I decided--while I have Jaro the Terrific available--to extend my renovation project and paint the house as well.  In two days, it's  been power washed and painted, all but the trim, and I love it!

People often ask me why I paint so often, and I just think, "I wish you knew my friend Janet!"  If Janet O paints a room and doesn't like it, she paints it again the next day.  She's my inspiration.  Her house is an ever-changing canvas.

Or someone will say she liked it the way it was.  I liked my pink house, but now I also love my not-pink house.  It feels like a brand new canvas: white with facia a shade or two darker than my car.

We used a sample of the  trim color on one portion of the house today and it wasn't quite right.  I couldn't figure out why until I called my friend Debbie, the Paint Lady.  Debbie has a great eye for color and knows all the colors in the Behr palette like old friends.  Turns out the first blue I picked had too much red in it and the eye read it as purple.

I learned this: If you are using two shades of the same color, they should be in the same color family. How did I get this far without knowing that?  What a revelation!  I've always just held up the paint chip and done the eye-squint test.

I also learned that you need to take paint chips out into the sunshine instead of choosing them inside the paint store.

At first, when I see the not-quite-right color, I panic a little. I really like to get it right the first time.

What gets me through every blunder are Carlene's words, "Everything is tuition."  I pretend I'm in the graduate school of color, and every day is a pop quiz.
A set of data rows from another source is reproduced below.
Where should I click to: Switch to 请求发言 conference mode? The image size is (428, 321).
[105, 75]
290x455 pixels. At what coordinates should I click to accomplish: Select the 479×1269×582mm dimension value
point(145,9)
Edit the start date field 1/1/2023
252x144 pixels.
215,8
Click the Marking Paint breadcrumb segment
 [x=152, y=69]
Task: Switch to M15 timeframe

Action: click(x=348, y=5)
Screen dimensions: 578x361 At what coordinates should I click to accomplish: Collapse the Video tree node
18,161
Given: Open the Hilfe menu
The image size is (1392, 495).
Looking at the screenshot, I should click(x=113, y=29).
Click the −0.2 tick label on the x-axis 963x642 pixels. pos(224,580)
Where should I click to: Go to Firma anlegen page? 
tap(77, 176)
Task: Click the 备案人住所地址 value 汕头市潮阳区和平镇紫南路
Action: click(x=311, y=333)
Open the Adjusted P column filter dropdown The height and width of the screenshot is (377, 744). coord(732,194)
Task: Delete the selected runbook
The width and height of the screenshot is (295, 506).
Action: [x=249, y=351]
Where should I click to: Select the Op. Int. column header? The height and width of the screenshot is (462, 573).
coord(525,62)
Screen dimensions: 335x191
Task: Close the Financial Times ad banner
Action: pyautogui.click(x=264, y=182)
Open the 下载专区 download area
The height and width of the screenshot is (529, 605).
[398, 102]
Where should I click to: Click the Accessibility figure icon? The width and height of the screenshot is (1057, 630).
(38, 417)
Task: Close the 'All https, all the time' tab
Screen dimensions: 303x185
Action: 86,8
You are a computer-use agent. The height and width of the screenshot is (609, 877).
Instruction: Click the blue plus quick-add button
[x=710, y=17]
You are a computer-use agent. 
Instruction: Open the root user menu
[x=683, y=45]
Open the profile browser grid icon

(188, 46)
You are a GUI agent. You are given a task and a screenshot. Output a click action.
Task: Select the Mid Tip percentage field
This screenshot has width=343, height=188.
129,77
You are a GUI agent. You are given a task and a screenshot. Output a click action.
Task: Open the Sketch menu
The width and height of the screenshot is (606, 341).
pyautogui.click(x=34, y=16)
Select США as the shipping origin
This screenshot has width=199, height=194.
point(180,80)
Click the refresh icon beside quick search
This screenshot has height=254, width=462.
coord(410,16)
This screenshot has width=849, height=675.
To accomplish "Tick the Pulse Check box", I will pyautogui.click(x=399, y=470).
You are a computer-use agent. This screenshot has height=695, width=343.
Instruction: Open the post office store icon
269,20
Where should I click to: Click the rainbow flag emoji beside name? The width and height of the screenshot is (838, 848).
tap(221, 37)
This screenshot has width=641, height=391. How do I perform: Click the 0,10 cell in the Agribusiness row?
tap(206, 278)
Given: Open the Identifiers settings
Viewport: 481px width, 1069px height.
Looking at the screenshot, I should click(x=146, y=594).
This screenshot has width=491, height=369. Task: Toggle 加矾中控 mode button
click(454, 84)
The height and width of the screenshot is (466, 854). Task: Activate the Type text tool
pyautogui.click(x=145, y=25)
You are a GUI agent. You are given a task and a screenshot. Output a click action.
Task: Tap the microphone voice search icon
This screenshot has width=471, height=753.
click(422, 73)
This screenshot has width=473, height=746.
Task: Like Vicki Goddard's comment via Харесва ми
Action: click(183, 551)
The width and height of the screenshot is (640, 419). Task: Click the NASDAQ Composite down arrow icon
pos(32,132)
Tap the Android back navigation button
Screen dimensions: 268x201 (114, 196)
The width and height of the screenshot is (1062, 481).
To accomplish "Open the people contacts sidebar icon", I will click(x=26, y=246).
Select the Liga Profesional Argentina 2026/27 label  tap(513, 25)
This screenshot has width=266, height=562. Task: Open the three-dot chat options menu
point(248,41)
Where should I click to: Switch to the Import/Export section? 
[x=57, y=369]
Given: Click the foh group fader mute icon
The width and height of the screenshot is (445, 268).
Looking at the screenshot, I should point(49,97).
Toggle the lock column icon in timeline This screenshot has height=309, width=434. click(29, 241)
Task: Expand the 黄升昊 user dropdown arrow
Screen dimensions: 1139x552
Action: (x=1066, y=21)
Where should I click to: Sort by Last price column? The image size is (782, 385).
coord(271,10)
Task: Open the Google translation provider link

One change changes everything--and doing this has been (I'm guessing) like making a painting.  A color in isolation is very different from the same color next to another.  And a tiny paint chip is never enough of an indicator by which to color an entire wall.  I have to be willing to "fail miserably"--I believe it was Brene Brown who advocated this--to get where I want to go.

Painting is my journey of this year.